Outros Títulos: Stephane, una moglie infedele (Itália)
The unfaithful wife (USA, UK)
La mujer infiel (Espanha, Argentina)
Die untreue Frau (Alemanha)
Mannen-hustrun-älskaren (Suécia)
Sotia infidela (Romênia)
Niewierna zona (Polônia)
Den utro hustru (Dinamarca)
Pais: França, Itália
Gênero: Drama
Direção: Claude Chabrol
Roteiro: Claude Chabrol
Produção: André Génovès, Felice Testa Gay
Música Original: Pierre Jansen
Direção Musical: André Girard
Fotografia: Jean Rabier
Edição: Jacques Gaillard
Direção de Arte: Guy Littaye
Figurino: Maurice Albray
Maquiagem: Louis Bonnemaison
Efeitos Sonoros: Guy Chichignoud
Nota: 9.0
Filme Assistido em: 2008

Elenco

Stéphane Audran Hélène Desvallées
Michel Bouquet Charles Desvalées
Maurice Ronet Victor Pegala
Michel Duchaussoy Inspetor de Policia Duval
Louise Chevalier Empregada
Louise Rioton Mamy, sogra de Charles
Serge Bento Bignon, detetive particular
Henri Marteau Paul
Guy Marly Inspetor de Policia Gobet
François Moro-Giafferi Frédéric
Dominique Zardi Motorista de caminhão
Michel Charrel Policial
Stéphane Di Napoli Michel Desvallées
Donatella Turri Brigitte
Jean-Marie Arnoux Testemunha falsa
Henri Attal Homem no Café

Indicações

Sociedade Nacional dos Críticos de Cinema dos Estados Unidos

Prêmio de Melhor Filme

Prêmio de Melhor Diretor (Claude Chabrol)

Prêmio de Melhor Ator (Michel Bouquet)

Videoclipes

70 anos de cinema

Sinopse

Charles Desvalées é um homem bem sucedido, casado há onze anos com Hélène, com quem tem um filho, Michel. A família mora numa confortável casa em um pequeno bosque de Versailles. Diariamente, ele vai à Paris, onde tem sua pequena empresa de seguros.

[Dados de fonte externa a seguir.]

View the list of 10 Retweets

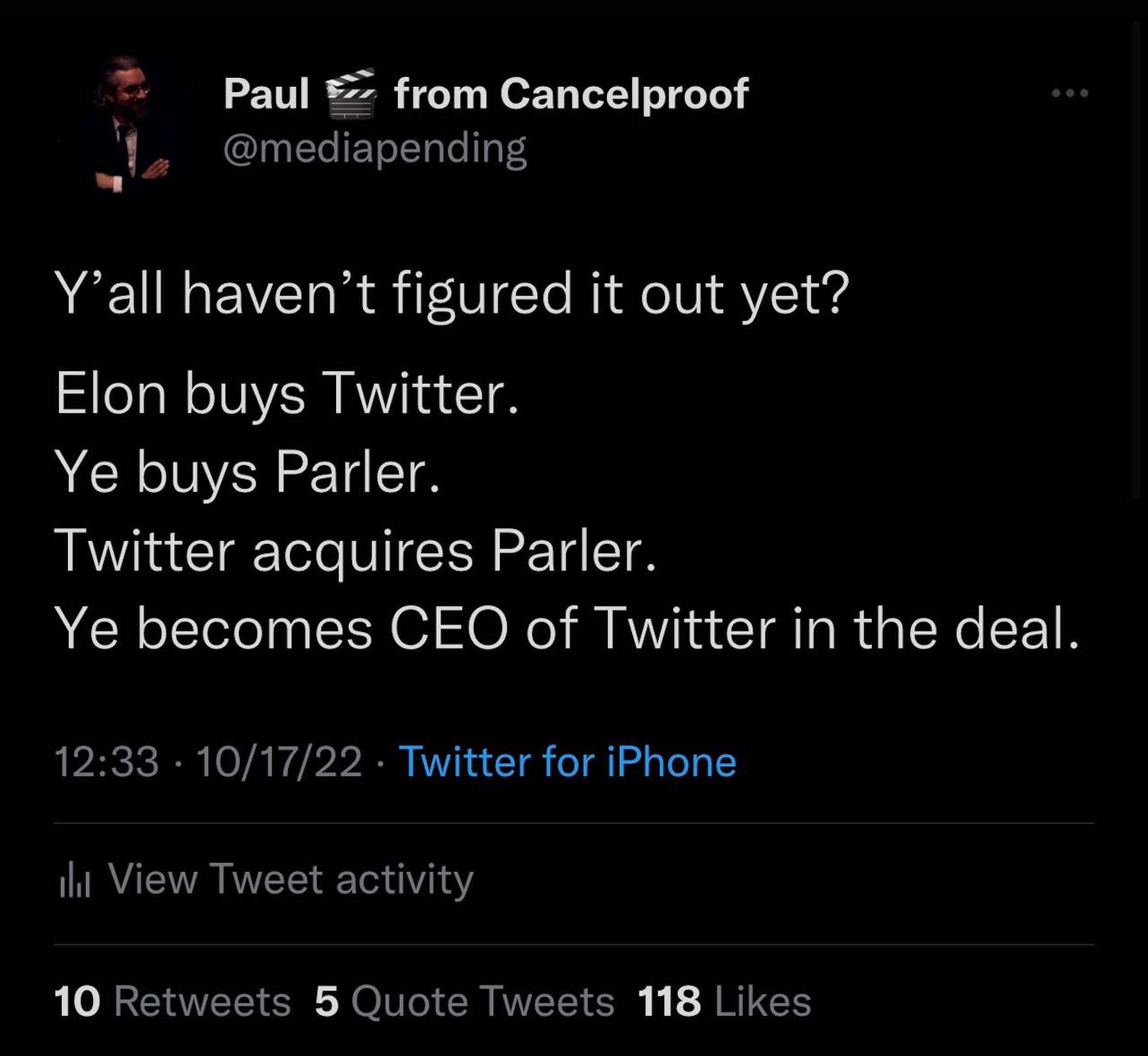[172, 1001]
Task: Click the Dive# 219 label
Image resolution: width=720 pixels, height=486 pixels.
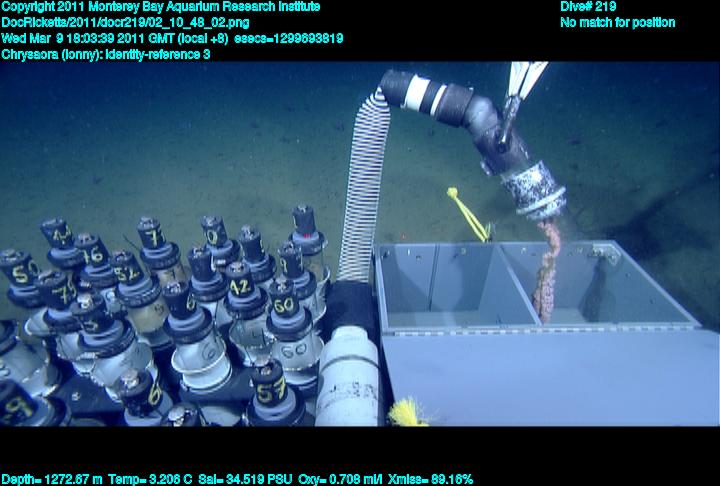Action: [588, 7]
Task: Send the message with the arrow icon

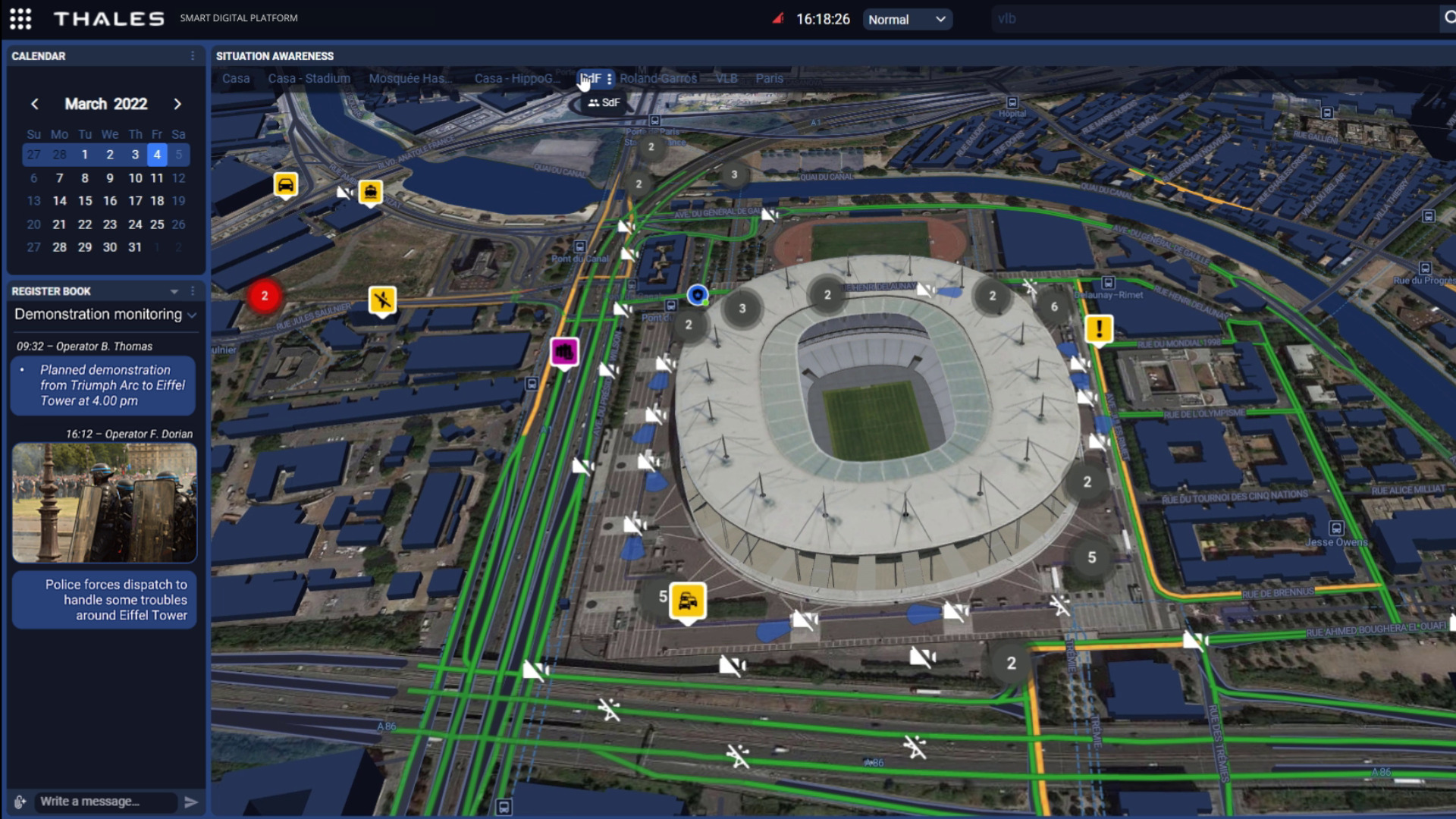Action: click(x=191, y=802)
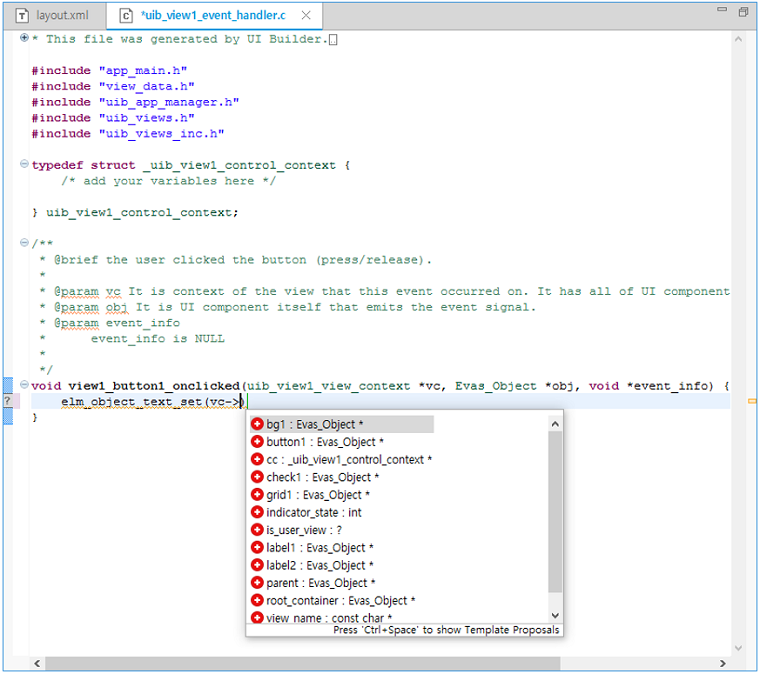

Sua mulher também vai com certa freqüência à Cidade-Luz, não a trabalho.

Ao desconfiar que Hélène possa estar lhe traindo, Charles contrata os serviços de Bignon, um detetive particular, para que ele a siga. Poucos dias depois, Bignon telefona e os dois marcam um encontro. No local combinado, o detetive informa Charles que: a cada dois dias, Hélène vai à casa de um homem de nome Victor Pégala, localizada na Rua Bois de Boulogne, 27, onde permanece mais ou menos por duas horas; o senhor Pégala é um escritor abastado e mora só; os dois nunca saem. Ao final, Bignon entrega a Charles uma foto que ele conseguira do escritor.

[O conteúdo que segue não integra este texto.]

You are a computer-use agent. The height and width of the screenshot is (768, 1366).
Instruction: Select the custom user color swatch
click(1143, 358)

De posse dessas informações, Charles vai ao endereço fornecido pelo detetive e, de longe, observa quando sua mulher chega de táxi e entra no edifício. No dia seguinte, volta à Bois de Boulogne, sobe até o apartamento de Pégala, sendo por este recebido. Ele se apresenta como sendo o marido de Hélène, diz que o casal não tem segredos um com o outro, bem como, ninguém interfere na vida pessoal do outro. Desconfiado em princípio, Pégala sente-se aliviado quando Charles lhe diz que ficou interessado em conhecê-lo a partir do momento em que sua mulher lhe falou do envolvimento dos dois.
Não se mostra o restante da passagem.